Calling massacres of scores of California Indian tribes by self-organized white militia groups “expeditions,” the state legislature figured that the U.S. federal government would eventually pay for rifles, food, wages and other expenses for the men of these deadly campaigns, going as far as to print bonds with George Washington’s portrait on them before officials in Washington D.C. even approved of the operations. Their assumption ultimately proved to be correct.
According to Indian-American historian and UCLA professor Benjamin Madley’s American Genocide: “On May 3, 1852–less than fifteen months after raising $500,000 for ranger militia expeditions against Indians–legislators passed a new $600,000 bond ‘for the payment of the expenses of the Mariposa, Second El Dorado, Utah, Los Angeles, Clear Lake, Klamath, and Trinity, and Monterey Expeditions against the Indians.‘” Madley adds: “The bond issue lured many Californians into financially supporting the [state] killing machine.”
Los Angeles itself was founded on the land of native Californians by people who themselves were also “throwaways” for the Spanish crown. And even before “La Reina del Pueblo de Los Angeles…” was born, there was the San Gabriel Valley mission, established in 1769, where the Tongva woman Toypurina’s people were held captive. European-Spanish law ruled over this proto-version of L.A. for at least 50 years, after which Mexican Independence in 1821 wrested power away. The new Mexican government was supposed to change the mission system which held hostage many native people, but not so unlike today, change took time. Then, it actually wasn’t change anymore.
As UC Merced professor Adam Torres-Rouff tells it in Before L.A.: “After a decade of debate, the territorial authorities, together with the Mexican government, ultimately closed the missions and secularized mission lands, between 1834 and 1836…Once approved, however, California officials failed to implement secularization as designed. Rather than equitably dividing mission property among the former neophytes, they engineered a bonanza for select Mexican Californians.” The select few were Californios, or Californians of mostly old-world Spanish heritage.
This result was not good for native folks in the state, including in the Southern California area. As Torres-Rouff points out: “Rather than a liberal redistribution, secularization effectively dispossessed Indians from their ancestral and mission lands, and tens of thousands left California’s coastal areas for the less populated interior.” This process had the effect of centering many Native Californians in Spanish towns just before another seismic power shift.
Mexican state laws thus did virtually nothing to return land to native peoples in states like California, but this is also not surprising given that the Atlantic slave trade to the American continent had been in place for over two centuries by the 1830s; moreover, these laws would not last more than a decade due to the U.S. invasion of Mexico, and in California, an insurrection.

EXERCISE TASK A -
In the records, rename "Expand" as "Unfold" in the part that opens with the line containing "Image resolution: width=568" and closes with the line containing "will click(x=597, y=611).". Leave everything else unchanged and return only those lines.

Entries on target coordinates -
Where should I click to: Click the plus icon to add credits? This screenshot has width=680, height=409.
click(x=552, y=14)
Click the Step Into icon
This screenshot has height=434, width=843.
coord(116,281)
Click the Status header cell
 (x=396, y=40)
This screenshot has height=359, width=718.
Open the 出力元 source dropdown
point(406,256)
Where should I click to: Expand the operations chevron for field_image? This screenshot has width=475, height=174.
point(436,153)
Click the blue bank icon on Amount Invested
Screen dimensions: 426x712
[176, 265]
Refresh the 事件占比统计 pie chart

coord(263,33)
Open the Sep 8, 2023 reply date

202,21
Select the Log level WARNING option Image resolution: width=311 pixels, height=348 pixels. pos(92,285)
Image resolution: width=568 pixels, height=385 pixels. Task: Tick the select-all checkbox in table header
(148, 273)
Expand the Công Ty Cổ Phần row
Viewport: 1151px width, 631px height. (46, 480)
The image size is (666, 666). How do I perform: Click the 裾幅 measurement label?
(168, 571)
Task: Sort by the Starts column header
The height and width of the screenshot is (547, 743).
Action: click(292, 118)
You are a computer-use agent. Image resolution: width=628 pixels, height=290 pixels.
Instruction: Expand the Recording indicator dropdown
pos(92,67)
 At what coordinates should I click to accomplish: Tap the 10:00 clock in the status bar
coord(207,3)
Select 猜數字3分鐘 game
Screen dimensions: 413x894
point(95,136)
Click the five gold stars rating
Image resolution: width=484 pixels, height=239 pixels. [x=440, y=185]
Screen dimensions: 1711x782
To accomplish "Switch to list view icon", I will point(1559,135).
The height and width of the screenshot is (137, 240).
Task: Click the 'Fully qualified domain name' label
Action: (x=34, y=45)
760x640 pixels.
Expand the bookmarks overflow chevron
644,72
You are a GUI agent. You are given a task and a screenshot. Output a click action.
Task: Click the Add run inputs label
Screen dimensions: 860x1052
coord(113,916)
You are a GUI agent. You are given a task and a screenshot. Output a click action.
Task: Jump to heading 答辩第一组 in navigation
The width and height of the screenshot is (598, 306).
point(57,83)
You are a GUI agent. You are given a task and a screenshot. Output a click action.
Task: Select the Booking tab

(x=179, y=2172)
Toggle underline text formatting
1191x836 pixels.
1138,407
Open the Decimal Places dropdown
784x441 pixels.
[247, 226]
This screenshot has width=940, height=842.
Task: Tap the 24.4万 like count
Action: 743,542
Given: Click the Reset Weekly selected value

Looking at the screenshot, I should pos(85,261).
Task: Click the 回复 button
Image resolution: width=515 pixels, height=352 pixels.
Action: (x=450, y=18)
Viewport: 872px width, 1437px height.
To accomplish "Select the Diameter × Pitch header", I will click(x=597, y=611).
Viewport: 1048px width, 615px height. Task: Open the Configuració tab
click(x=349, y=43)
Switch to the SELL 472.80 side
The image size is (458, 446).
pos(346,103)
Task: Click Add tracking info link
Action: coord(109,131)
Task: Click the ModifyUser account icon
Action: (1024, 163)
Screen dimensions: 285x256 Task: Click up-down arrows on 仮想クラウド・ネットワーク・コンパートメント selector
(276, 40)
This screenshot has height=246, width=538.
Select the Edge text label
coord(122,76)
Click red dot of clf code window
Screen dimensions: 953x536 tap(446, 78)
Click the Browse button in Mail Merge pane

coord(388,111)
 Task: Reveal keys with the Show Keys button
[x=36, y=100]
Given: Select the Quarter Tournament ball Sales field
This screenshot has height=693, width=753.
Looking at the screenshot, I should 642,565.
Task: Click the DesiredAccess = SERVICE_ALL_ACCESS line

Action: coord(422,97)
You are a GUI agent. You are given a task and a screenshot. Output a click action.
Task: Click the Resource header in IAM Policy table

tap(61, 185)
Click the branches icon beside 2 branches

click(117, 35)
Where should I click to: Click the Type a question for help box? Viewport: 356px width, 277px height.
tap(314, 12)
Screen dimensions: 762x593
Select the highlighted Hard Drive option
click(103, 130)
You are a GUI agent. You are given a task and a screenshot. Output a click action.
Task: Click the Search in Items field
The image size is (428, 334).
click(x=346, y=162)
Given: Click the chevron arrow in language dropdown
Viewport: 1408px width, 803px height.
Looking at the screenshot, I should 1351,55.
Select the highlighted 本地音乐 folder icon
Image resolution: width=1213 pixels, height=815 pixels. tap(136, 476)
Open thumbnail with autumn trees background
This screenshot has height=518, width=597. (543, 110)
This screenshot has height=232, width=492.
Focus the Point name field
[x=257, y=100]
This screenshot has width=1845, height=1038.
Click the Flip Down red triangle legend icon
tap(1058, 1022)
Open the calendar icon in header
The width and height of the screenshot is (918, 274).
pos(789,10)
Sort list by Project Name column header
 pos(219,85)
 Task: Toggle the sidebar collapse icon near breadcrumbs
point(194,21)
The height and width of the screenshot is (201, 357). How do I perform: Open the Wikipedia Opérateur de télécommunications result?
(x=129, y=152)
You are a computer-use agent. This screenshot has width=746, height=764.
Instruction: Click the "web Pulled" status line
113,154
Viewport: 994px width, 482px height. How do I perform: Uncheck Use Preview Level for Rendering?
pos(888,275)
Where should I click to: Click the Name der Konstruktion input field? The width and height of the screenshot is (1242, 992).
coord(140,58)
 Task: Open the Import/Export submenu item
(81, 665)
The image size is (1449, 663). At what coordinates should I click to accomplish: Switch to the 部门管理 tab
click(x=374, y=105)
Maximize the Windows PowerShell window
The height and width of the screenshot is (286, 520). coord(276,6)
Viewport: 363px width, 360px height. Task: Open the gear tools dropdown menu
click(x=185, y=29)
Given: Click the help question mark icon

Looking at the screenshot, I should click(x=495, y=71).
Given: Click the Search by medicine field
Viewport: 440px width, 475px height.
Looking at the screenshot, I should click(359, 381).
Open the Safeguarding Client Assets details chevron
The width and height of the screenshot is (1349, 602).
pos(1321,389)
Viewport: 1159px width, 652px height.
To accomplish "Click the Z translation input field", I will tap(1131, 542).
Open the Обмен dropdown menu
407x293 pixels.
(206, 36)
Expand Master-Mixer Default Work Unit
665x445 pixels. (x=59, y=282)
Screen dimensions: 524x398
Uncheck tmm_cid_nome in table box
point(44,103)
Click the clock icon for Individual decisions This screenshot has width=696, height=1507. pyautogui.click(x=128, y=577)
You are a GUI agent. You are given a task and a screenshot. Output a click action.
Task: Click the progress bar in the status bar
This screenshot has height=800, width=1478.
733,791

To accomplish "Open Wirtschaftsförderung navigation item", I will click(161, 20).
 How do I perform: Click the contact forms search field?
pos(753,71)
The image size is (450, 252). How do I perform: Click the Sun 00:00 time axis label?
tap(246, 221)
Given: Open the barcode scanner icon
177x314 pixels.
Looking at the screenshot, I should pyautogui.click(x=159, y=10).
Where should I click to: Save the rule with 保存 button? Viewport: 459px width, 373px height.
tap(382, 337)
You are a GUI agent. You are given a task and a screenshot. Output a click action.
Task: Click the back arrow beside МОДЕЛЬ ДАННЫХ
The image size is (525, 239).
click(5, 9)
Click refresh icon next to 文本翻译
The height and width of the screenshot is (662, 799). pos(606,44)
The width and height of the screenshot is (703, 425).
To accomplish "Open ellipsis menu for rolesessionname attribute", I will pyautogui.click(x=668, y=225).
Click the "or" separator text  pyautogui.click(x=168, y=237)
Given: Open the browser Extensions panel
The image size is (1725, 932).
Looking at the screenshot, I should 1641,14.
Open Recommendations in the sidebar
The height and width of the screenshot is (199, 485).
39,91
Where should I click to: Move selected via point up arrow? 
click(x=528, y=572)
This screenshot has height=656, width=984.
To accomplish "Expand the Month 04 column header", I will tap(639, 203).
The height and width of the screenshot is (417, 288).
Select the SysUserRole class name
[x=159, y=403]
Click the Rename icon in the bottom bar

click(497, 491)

EXERCISE TASK B -
From the passage on California's treatment of its native peoples, copy word for word the part that opens with the words containing "Mexican state laws" and closes with "California, an insurrection.".

EXERCISE RESPONSE A -
Image resolution: width=568 pixels, height=385 pixels. Task: Tick the select-all checkbox in table header
(148, 273)
Unfold the Công Ty Cổ Phần row
Viewport: 1151px width, 631px height. (46, 480)
The image size is (666, 666). How do I perform: Click the 裾幅 measurement label?
(168, 571)
Task: Sort by the Starts column header
The height and width of the screenshot is (547, 743).
Action: click(292, 118)
You are a computer-use agent. Image resolution: width=628 pixels, height=290 pixels.
Instruction: Unfold the Recording indicator dropdown
pos(92,67)
 At what coordinates should I click to accomplish: Tap the 10:00 clock in the status bar
coord(207,3)
Select 猜數字3分鐘 game
Screen dimensions: 413x894
point(95,136)
Click the five gold stars rating
Image resolution: width=484 pixels, height=239 pixels. [x=440, y=185]
Screen dimensions: 1711x782
To accomplish "Switch to list view icon", I will point(1559,135).
The height and width of the screenshot is (137, 240).
Task: Click the 'Fully qualified domain name' label
Action: (x=34, y=45)
760x640 pixels.
Unfold the bookmarks overflow chevron
644,72
You are a GUI agent. You are given a task and a screenshot. Output a click action.
Task: Click the Add run inputs label
Screen dimensions: 860x1052
coord(113,916)
You are a GUI agent. You are given a task and a screenshot. Output a click action.
Task: Jump to heading 答辩第一组 in navigation
The width and height of the screenshot is (598, 306).
point(57,83)
You are a GUI agent. You are given a task and a screenshot. Output a click action.
Task: Select the Booking tab

(x=179, y=2172)
Toggle underline text formatting
1191x836 pixels.
1138,407
Open the Decimal Places dropdown
784x441 pixels.
[247, 226]
This screenshot has width=940, height=842.
Task: Tap the 24.4万 like count
Action: 743,542
Given: Click the Reset Weekly selected value

Looking at the screenshot, I should pos(85,261).
Task: Click the 回复 button
Image resolution: width=515 pixels, height=352 pixels.
Action: (x=450, y=18)
Viewport: 872px width, 1437px height.
To accomplish "Select the Diameter × Pitch header", I will click(x=597, y=611).

EXERCISE RESPONSE B -
Mexican state laws thus did virtually nothing to return land to native peoples in states like California, but this is also not surprising given that the Atlantic slave trade to the American continent had been in place for over two centuries by the 1830s; moreover, these laws would not last more than a decade due to the U.S. invasion of Mexico, and in California, an insurrection.